KI-generiertes Modedesign von Ope zur 1. AIFWNY 2023 (c) Ope

Schneller, höher, weiter – KI im Modedesign

Künstliche Intelligenz (KI) kann Prozesse im Modedesign beschleunigen und wird zweifellos Teil der angestrebten Digitalisierung von Wertschöpfungsketten sein. Aktuell ist die Euphorie groß, denn KI-Bildgeneratoren können schnell eindrucksvolle Bilder hervorbringen – und Modedesigns gleich in aufregenden Erlebniswelten darstellen. Aber es gibt auch Gegenstimmen, die sagen, dass es eher eine Entschleunigung des Modedesigns braucht und durchdachtere Designs, in denen auch Nachaltigkeitsaspekte mitgedacht werden. Dazu braucht es allerdings Kontextwissen, das der KI (noch?) fehlt. 

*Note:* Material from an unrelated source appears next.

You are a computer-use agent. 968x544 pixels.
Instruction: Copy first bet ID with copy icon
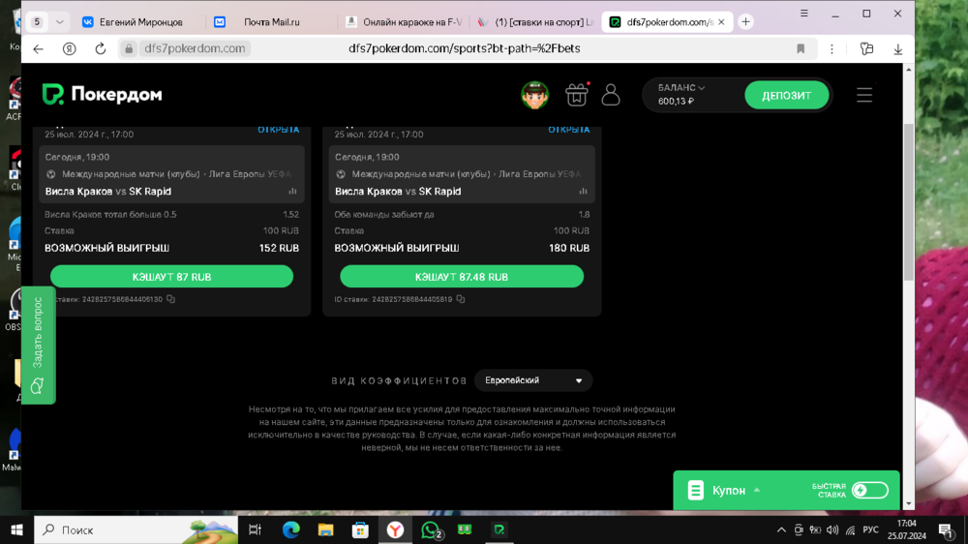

2019 sprach sich Alibaba-Chef Ma öffentlich für die Erneuerung des Bildungssystems aus. Man müsse Menschen Kreativität beibringen, da Computer zunehmend repetitive Tätigkeiten übernehmen werden. Damals dürfte er Robbie Barat noch nicht gekannt haben, ein Computer Nerd, der kurz zuvor einen KI-Bildgenerator entwickelt hatte. Er trainierte diesen mit Laufstegfotos des Labels Balenciaga und generierte daraus eine Kollektion, die erkennbar Balenciaga war, sich aber klar von den Designs unterschied, die in die Trainingsdaten eingegangen waren. Das Online-Medium SSense titelte: „Robbie Barrat macht den Computer zum Kreativdirektor.“ Barrat verwendete Generative KI – das sind Machine-Learning Algorithmen, die fähig sind, neue Inhalte zu kreieren. Trainiert man diese mit großen Mengen beispielhafter Daten, dann erkennen sie darin Muster und Strukturen und kreieren selbstständig neue Beispiele.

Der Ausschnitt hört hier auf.